Наконец спохватывается:
– А у тебя-то что новенького, Аркадевна? Девка так в твоей квартире и проживает? Ну ты как ребенок, право слово. Впустила к себе невесть кого и рада. Будто не в России живешь. С огнем играешь, Аркадевна. Время сейчас неспокойное, молодые работать не хотят, им бы только денег много и сразу. Вон – слыхала? – фальшивые таблетки клепают. Снаружи вроде нормальные, а внутри мел. На нас, стариках, нынче большие деньги делают. Обманывают, грабят, убивают почем зря.

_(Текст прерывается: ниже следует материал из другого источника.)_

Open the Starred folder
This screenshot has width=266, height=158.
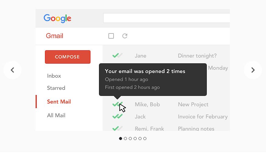click(56, 88)
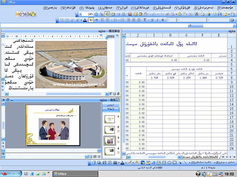Screen dimensions: 237x177
Task: Click the Cut scissors icon
Action: tap(191, 14)
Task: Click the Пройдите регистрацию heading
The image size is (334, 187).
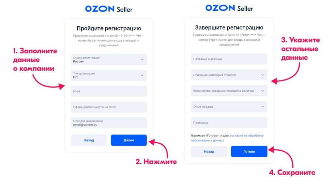Action: (109, 28)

Баба Клава входит в раж, последними словами кляня нынешнюю молодежь, власть и вообще поганую жизнь, в которой хорошо только всяким там олигархам.
Ада Аркадьевна молчит, блаженно вытянув ноги в старых босоножках и закрыв глаза.
Почти час баба Клава выступает перед единственной слушательницей. Наконец, выговорившись, умолкает, и обе старухи, с трудом поднявшись, бредут в сторону дома. Здесь они прощаются. Баба Клава плетется к своему подъезду; Ада Аркадьевна отворяет металлическую дверь соседнего и начинает восхождение на четвертый этаж. Сердце ее пульсирует так, что она едва не теряет сознание. Голова разламывается от боли. «Как бы не начался гипертонический криз, – в панике думает она, – только не это!» Плохо ей стало еще на улице, но она стоически терпела, не желая, чтобы баба Клава видела ее слабость и беспомощность.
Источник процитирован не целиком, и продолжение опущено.